In 2011, Ciattarelli ran for the open General Assembly seat in the 16th legislative district, vacated by Denise Coyle, who chose not to run for re-election due to redistricting. On November 8, 2011, he and his running mate Peter J. Biondi defeated the Democratic candidates, Marie Corfield and Joe Camarota. Each of New Jersey's 40 state legislative districts has one Senator and two members in the General Assembly. Biondi died two days after the election. After stepping down from his freeholder position, Ciattarelli was sworn in on December 5, 2011, to complete Biondi's unexpired term, and was sworn in for his first full term on January 10, 2012. He served on the Financial Institutions and Insurance and the Regulated Professions committees in the Assembly. He had previously served as an assistant Republican Whip.

Ciattarelli chose not to seek for re-election in 2017 to instead run for governor. His term in the General Assembly ended on January 9, 2018.

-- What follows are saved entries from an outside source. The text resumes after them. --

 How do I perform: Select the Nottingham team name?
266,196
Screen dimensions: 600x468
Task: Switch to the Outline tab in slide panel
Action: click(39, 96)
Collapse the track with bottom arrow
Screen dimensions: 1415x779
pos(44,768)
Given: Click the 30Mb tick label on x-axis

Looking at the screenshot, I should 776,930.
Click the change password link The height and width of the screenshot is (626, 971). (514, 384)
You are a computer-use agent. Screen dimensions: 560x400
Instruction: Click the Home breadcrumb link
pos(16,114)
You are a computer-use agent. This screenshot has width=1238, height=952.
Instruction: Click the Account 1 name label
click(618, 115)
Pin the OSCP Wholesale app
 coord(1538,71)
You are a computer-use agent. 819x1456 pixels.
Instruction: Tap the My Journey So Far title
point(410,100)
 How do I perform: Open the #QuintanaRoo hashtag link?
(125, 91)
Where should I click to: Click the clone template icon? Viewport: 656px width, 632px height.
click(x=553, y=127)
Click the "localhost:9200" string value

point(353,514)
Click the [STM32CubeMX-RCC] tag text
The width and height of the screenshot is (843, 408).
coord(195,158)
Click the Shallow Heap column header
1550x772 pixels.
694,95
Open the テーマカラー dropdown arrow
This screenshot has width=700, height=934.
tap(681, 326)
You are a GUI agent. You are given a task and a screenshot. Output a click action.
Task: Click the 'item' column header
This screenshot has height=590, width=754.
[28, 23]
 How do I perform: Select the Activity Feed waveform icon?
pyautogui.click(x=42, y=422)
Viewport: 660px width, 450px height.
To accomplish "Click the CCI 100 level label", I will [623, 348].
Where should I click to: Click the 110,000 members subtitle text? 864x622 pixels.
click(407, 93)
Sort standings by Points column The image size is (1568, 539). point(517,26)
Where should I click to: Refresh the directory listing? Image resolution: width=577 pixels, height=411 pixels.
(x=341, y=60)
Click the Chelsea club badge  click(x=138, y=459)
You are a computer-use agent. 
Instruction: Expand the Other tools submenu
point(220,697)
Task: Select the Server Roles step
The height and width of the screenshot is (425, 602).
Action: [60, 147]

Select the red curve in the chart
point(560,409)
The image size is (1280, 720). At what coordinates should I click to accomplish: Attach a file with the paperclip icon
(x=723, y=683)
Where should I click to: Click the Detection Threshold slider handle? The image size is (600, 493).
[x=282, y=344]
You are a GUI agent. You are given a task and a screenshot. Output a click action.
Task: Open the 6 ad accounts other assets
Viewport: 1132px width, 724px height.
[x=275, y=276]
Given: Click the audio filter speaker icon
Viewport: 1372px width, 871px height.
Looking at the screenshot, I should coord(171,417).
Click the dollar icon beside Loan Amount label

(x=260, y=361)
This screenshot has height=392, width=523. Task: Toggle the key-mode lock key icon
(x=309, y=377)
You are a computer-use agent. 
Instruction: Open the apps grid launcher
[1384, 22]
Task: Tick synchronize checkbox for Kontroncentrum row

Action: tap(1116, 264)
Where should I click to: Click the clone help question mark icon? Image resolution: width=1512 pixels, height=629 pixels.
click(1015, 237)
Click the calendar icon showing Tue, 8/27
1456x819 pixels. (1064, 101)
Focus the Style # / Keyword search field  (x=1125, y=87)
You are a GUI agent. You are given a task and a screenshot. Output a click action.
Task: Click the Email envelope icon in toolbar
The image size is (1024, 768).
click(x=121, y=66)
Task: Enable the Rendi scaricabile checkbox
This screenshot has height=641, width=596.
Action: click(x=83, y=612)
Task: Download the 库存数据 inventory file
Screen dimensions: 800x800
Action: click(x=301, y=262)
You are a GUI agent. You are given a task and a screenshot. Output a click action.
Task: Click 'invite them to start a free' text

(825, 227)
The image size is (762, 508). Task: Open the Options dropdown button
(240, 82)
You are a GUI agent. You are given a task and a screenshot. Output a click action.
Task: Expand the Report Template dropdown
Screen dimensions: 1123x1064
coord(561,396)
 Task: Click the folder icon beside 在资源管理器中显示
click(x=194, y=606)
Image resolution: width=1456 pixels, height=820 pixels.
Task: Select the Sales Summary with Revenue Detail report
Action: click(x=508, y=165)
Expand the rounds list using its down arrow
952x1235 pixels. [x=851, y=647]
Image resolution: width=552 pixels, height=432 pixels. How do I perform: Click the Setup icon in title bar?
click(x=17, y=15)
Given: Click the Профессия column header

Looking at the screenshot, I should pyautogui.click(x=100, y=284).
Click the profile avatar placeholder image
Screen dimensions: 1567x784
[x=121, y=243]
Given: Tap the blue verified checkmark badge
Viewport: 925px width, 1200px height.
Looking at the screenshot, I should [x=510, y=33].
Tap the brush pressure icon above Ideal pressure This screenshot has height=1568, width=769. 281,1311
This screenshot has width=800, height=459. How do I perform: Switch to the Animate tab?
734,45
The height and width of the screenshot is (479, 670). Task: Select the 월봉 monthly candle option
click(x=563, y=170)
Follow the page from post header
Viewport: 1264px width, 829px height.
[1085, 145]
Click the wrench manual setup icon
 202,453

===New Jersey gubernatorial campaigns===

==== 2017 gubernatorial election ====

In 2017, Ciattarelli ran for governor of New Jersey and lost the Republican primary receiving 31% of the vote. Lieutenant Governor Kim Guadagno won the primary with 47% of the vote.

==== 2021 gubernatorial election ====

In 2021, Ciattarelli ran for governor of New Jersey again. This time, he won the Republican primary receiving 49% of the vote. Although Ciattarelli outperformed expectations, he lost the general election to incumbent governor Phil Murphy, receiving 48.0% of the vote to Murphy's 51.2%. Ciattarelli conceded the race to Murphy on November 12, 2021.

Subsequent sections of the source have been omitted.